7 ways to deal with bullying between toddlers:

1. Tell your son to say to the other child, "That isn't nice. That hurt" 

This allows your child to state his frustration and voice out for himself, allowing the children a chance to resolve the conflict situation themselves. This gives the other child an opportunity to learn to apologize.

I have made a separate post on more to teach your kid to say with confidence and grace:

http://momlearnings.blogspot.com/2014/10/how-to-deal-with-bully-at-kindergarten.html

2. Use distraction

When you see conflict brewing, distract them by playing loudly with another toy or breaking into song.

3. Use "we" instead of "you" to correct the other child

Find a nice way to correct the other child, if you absolutely need to. Say, "no, we don't hit buddy", or "we have to take turns and share". Say, "it is not nice to push, but we can all play with it together". Don't say, "it is wrong of you to hit."

4. Help the children to cooperate

For example, if it is a matching game, and the other child pushes yours away, say, "it is not nice to push, but we can all play with it together". Then have the other child find one animal and your child find the other and make it a game for two. Go on like that for about 5 minutes. At the end, ask, "isn't it fund to share and play together?". Most likely the other child would say yes!
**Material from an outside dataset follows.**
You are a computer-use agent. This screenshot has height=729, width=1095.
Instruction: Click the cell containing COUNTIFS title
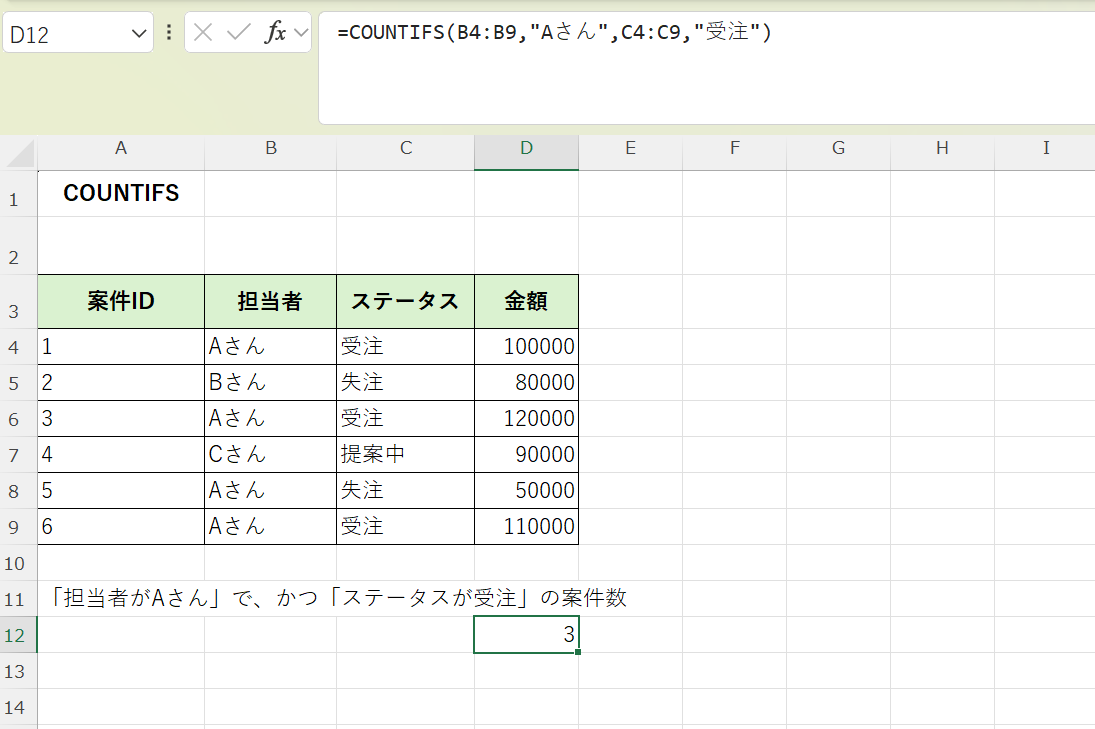tap(120, 193)
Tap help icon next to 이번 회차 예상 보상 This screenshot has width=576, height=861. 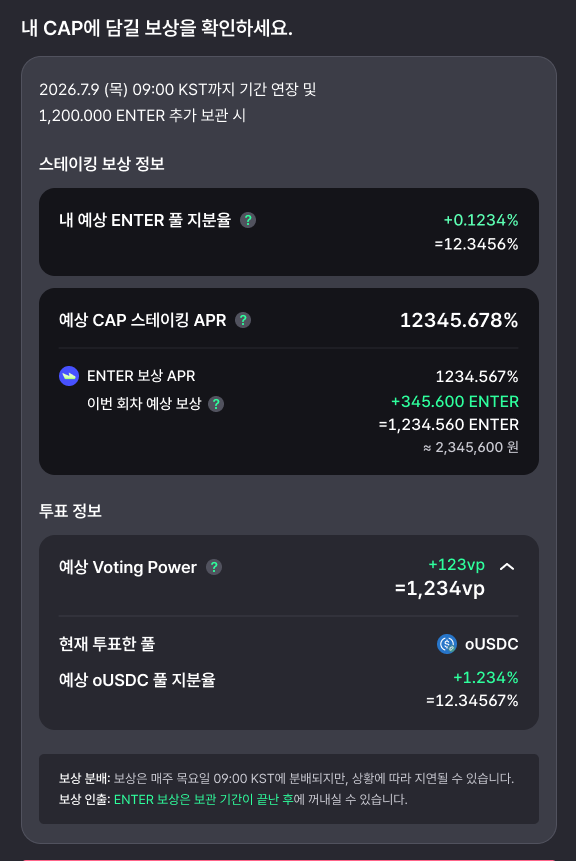coord(216,404)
5. Encourage good behaviour

When your child's friend does manage to do something nice such as sharing a toy, tell him how much you appreciate his friendliness.

6. Suggest another location for playdate

Toddlers are more apt to feel fidgety and act out in small areas i.e. living room. Moving to a large open space such as a park or playground may help, as they can burn off excess energy and social frustrations withotu stepping on each other's otes, and there won't be any toys to fight over.

7. Take a break from the playgroup as a last resort

You aren't teaching your child anything by asking him to cope with a child who's mean to him. If the situation persists, your decision to separate the children might open up a dialogue between you and the other parent that could pave the way for a more long-term resolution.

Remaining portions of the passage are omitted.